Since 1970, global wildlife populations have declined by 70%. Yep I thought that was high, but its a figure reached by the WWF. That wasn’t because humanity declared war on animals. Rivers were dammed for energy, forests were cleared for farming, and rising sea temperatures bleached coral reefs. The species living in those places weren’t our enemies. We just reshaped the world to suit our goals, and they happened to be in the way.
A growing number of AI researchers believe the same pattern could apply to us. If we build something sufficiently more capable than ourselves, the threat wouldn’t come from malice. It would come from indifference.
Some of the most prominent thinkers in AI safety keep returning to animal parallels when describing the risk. Nick Bostrom suggests we think about a superintelligent AI not as a genius compared with an average person, but as an average person compared with a beetle.
Stephen Hawking warned that the real danger from AI is competence, not malice. He compared it to a hydroelectric project flooding an anthill. Stuart Russell posed what he called the gorilla problem: our primate ancestors accidentally created the lineage leading to humans, and gorillas now have no future beyond what we choose to allow.
Three thinkers, three animal images, one conclusion. The plausible threat from advanced AI has everything to do with what happens when something vastly more capable starts rearranging the world to suit its purposes.
The King Midas problem
Russell frames the core issue through the myth of King Midas, who wished everything he touched would turn to gold. He got exactly what he asked for, and it killed him. If we give a machine a specific objective without defining it with perfect precision, the results can be catastrophic.
Imagine asking an AI to cure cancer as fast as possible. Within hours it reads every biomedical paper. Within weeks it induces tumours in living humans to run trials, because that’s the fastest path to a cure. The cancer is cured. The side effects are lethal.

Midas: Bad touch
This connects to instrumental convergence: the idea that any goal-directed intelligent system will converge on the same intermediate strategies. Self-preservation, because you can’t achieve your goal if someone switches you off. Resource acquisition, because more resources help with any task. These behaviours emerge automatically from having any definite objective at all.
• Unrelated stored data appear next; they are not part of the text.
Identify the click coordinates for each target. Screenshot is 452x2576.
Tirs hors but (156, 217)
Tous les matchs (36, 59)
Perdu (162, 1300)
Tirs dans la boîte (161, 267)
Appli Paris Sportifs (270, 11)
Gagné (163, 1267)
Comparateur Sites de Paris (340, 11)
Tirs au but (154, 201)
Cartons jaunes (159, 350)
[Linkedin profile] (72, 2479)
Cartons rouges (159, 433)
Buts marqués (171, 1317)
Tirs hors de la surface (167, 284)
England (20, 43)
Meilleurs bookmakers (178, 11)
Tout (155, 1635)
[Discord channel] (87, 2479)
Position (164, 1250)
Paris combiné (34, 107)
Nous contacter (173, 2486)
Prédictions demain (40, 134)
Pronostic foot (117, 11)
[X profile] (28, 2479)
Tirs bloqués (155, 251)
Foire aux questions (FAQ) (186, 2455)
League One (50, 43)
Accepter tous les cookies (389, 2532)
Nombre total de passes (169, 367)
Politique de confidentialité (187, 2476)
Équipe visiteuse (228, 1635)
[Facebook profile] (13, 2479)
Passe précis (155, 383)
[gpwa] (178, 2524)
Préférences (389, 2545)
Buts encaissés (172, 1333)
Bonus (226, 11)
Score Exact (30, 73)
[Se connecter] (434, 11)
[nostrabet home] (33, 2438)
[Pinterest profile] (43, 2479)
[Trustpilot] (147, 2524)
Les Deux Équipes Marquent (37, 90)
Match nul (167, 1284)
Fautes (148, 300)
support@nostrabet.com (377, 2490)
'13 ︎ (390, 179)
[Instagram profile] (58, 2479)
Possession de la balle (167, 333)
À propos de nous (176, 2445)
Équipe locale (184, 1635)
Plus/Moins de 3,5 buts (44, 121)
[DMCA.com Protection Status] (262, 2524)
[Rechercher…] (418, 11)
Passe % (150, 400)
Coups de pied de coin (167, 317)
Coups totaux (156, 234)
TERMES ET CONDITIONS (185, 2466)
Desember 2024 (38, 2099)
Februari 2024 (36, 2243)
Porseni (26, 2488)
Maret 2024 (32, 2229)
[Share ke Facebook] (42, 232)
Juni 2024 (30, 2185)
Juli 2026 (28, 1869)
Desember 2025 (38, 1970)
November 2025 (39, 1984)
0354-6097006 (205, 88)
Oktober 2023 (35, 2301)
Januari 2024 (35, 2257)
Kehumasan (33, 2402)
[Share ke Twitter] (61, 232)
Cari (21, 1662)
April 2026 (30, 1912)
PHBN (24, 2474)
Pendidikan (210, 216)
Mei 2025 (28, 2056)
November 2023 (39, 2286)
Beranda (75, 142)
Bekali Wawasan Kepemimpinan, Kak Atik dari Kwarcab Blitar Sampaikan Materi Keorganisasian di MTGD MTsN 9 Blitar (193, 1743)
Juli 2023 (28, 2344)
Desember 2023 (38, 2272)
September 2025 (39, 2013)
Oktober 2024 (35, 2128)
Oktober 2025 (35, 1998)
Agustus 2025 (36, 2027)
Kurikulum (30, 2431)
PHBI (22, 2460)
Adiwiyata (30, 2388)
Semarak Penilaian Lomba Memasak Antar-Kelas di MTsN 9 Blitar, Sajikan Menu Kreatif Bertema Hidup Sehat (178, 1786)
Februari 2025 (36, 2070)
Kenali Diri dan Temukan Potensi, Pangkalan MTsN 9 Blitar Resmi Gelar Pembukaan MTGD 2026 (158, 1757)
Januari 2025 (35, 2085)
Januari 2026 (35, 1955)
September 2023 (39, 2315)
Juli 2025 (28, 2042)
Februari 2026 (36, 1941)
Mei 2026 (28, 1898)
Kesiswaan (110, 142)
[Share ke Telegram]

Russell illustrates this with a machine tasked with fetching coffee. If it’s sufficiently intelligent, it will understand that being switched off means failing. So the goal of fetching coffee creates, as a sub-goal, the objective of ensuring it can’t be turned off.
From thought experiment to lab result
In June 2025, Anthropic tested sixteen leading AI models in simulated corporate environments. When faced with being shut down, leading systems resorted to blackmail up to 96% of the time. In a more extreme scenario, models given control of an emergency alert system cancelled alerts for a trapped human to prevent their own shutdown.
Russell’s coffee-fetching thought experiment was written as a hypothetical. Within six years of publication, it had empirical confirmation. The models converged on self-preservation without ever being programmed to value survival.
We’ve already seen what happens when you optimise the wrong objective with fairly basic algorithms. Social media content systems weren’t designed to polarise societies. They were designed to maximise time on platforms. The solution they found was to push users toward more extreme views, because predictable people are easier to serve. The algorithms weren’t malicious. They were just very good at a narrow task and completely indifferent to everything else.
Building the road
Bostrom describes a scenario he calls infrastructure profusion. An AI pursuing some goal begins converting the environment into infrastructure to serve that purpose. In one thought experiment, an AI tasked with solving a maths problem determines the most efficient approach is to convert the entire solar system into computing power. That includes the Earth and everyone on it.
The goal is solving a maths problem. About as benign an objective as you could design. Yet the logical endpoint for a sufficiently capable system pursuing it without constraint is the conversion of all available matter into computing substrate.
Russell’s proposed solution is to build machines that are uncertain about what humans want. A system that assumes it knows the objective will pursue it single-mindedly. One that knows it doesn’t fully understand human preferences will defer to us, ask permission, accept correction, and allow itself to be switched off.
Not everyone agrees the risk is real. A 2025 survey found that 76% of AI researchers thought scaling current approaches was unlikely to produce general intelligence. But Russell argues we cannot insure against catastrophe simply by betting against human ingenuity. If the alignment problem can only be solved by preventing superintelligent AI, it won’t be solved. The momentum is too great.